What is special about $x^T P y$?

Question

We know that if a matrix $P$ is positive definite, then for any vector $x \ne 0$, $x^T P x > 0$. But what about $x^T P y$ where $x \ne y$?

Answer 1

$$\rm x^{\top} P \, y = \frac 12 \begin{bmatrix} \mathrm x\\ \mathrm y\end{bmatrix}^{\top} \begin{bmatrix} \mathrm O & \mathrm P\\ \,\mathrm P^{\top} & \,\mathrm O\end{bmatrix} \begin{bmatrix} \mathrm x\\ \mathrm y\end{bmatrix}$$

The characteristic polynomial of the block matrix above is

$$\det \begin{bmatrix} s \mathrm I & -\mathrm P\\ -\mathrm P^{\top} & s\mathrm I\end{bmatrix} = \det( s^2 \mathrm I - \mathrm P \mathrm P^{\top} )$$

where $\mathrm P \mathrm P^{\top}$ is positive semidefinite.
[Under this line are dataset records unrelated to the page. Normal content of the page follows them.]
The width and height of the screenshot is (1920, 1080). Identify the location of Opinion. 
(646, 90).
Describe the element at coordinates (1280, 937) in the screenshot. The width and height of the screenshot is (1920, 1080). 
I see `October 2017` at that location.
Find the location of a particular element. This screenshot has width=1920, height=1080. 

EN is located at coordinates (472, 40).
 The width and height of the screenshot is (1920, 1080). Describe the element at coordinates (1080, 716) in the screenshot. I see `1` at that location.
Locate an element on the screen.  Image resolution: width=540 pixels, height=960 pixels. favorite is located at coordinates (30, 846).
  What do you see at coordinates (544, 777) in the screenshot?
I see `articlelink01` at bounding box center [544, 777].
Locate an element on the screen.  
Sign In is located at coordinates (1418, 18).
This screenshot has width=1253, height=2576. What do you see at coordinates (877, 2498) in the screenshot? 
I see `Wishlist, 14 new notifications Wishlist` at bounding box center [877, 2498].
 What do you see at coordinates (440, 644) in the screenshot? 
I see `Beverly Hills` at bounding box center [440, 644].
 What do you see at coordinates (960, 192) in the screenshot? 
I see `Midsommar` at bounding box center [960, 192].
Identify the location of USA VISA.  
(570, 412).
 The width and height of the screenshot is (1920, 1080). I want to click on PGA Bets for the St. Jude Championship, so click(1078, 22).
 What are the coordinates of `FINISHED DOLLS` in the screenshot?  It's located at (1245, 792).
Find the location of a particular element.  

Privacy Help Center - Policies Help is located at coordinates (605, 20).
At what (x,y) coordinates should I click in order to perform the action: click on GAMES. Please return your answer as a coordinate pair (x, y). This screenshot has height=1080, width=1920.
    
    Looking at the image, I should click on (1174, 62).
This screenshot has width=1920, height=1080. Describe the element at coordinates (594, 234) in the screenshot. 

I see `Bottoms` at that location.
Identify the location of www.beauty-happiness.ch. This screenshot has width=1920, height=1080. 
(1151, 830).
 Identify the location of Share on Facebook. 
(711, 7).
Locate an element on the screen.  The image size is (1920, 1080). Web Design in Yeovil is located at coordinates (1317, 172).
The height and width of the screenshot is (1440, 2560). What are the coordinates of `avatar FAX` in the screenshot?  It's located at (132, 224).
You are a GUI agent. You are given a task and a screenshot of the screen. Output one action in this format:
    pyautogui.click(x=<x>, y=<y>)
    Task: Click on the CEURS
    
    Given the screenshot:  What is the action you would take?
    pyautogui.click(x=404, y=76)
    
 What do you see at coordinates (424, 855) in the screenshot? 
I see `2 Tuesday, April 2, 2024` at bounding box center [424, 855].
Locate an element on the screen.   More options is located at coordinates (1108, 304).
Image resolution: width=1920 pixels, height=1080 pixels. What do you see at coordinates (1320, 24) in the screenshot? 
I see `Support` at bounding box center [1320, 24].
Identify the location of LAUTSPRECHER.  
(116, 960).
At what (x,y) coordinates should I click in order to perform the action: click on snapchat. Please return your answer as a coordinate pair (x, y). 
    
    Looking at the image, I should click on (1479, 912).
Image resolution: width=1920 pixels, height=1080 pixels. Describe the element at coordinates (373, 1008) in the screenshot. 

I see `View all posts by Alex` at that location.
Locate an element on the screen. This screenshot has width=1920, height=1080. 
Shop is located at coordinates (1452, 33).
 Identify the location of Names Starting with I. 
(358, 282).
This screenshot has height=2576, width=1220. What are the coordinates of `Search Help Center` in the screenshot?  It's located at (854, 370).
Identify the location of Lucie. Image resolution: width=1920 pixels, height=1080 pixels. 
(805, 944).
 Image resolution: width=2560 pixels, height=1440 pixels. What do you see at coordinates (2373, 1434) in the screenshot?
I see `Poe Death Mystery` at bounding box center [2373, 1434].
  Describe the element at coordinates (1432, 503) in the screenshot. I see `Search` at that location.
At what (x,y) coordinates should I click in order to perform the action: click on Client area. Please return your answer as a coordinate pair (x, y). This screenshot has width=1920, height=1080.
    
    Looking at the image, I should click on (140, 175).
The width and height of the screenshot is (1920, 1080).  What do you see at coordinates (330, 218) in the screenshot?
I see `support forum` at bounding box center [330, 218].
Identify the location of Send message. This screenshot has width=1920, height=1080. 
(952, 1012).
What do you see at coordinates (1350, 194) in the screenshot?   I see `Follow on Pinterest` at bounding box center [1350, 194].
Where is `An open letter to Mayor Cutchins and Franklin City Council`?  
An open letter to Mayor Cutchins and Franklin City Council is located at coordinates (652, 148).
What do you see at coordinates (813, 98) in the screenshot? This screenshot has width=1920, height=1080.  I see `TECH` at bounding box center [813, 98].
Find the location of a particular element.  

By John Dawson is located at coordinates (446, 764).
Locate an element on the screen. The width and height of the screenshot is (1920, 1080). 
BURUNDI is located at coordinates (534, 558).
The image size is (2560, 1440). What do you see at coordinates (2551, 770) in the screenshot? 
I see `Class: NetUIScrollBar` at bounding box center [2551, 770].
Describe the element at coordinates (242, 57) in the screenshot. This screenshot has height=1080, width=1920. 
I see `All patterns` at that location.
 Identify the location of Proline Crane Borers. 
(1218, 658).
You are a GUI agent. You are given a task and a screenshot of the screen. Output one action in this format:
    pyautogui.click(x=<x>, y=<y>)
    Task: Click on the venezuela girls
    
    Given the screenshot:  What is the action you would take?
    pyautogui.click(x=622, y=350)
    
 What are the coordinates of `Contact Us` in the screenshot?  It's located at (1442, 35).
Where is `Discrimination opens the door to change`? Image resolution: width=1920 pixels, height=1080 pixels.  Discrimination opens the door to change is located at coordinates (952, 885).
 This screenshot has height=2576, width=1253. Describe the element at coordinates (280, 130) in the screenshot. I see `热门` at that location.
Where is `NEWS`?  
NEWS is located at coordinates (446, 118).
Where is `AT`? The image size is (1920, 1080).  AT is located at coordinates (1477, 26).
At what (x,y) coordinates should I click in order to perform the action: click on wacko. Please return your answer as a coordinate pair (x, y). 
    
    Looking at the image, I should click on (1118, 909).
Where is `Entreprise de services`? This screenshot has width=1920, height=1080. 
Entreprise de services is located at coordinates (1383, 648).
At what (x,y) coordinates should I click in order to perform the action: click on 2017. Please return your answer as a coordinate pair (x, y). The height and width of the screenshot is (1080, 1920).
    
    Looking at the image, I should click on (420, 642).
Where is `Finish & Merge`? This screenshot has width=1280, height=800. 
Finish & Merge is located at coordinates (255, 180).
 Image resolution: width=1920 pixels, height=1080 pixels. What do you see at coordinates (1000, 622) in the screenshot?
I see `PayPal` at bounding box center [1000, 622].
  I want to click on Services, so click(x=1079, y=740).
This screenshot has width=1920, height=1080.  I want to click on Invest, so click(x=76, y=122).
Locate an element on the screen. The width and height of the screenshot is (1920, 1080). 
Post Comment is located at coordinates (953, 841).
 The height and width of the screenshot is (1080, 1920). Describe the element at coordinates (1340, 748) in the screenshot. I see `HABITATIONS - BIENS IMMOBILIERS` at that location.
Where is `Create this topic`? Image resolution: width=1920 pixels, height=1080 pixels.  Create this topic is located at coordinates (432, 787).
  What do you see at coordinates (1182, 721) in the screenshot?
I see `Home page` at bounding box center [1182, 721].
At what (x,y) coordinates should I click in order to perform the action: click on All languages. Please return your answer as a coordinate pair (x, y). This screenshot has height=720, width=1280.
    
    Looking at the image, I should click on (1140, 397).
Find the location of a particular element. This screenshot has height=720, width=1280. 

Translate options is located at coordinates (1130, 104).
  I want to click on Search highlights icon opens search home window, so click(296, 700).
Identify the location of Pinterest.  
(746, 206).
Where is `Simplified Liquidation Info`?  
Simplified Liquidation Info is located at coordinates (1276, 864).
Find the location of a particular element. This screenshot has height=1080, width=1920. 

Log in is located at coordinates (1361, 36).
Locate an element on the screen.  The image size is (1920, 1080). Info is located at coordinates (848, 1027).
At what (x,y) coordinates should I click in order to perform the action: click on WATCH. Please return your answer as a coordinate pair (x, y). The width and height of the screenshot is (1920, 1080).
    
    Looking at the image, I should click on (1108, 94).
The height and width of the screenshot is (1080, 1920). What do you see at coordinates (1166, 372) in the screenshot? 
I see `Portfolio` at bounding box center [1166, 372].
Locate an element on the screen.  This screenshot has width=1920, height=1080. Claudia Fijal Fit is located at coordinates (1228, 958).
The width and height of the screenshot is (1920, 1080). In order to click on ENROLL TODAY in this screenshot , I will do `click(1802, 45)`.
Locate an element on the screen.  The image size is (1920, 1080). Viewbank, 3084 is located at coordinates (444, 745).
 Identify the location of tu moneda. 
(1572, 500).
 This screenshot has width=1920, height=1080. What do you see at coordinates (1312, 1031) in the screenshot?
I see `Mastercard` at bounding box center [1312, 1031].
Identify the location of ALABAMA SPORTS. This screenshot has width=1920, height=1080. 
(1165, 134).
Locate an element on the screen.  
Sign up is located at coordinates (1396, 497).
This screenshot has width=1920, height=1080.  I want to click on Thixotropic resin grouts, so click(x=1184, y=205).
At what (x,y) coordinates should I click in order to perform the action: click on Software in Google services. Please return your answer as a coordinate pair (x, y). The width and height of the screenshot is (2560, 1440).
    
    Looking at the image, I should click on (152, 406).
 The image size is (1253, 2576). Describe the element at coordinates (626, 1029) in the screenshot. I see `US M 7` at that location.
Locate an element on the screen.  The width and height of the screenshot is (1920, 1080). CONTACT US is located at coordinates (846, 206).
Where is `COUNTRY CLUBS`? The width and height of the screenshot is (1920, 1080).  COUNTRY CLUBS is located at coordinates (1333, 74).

The spectrum of the block matrix contains the positive and negative square roots of the (nonnegative) eigenvalues of $\mathrm P \mathrm P^{\top}$. Hence, the block matrix

$$\begin{bmatrix} \mathrm O & \mathrm P\\ \,\mathrm P^{\top} & \,\mathrm O\end{bmatrix}$$

is indefinite, and so is the bilinear form $\rm x^{\top} P \, y$.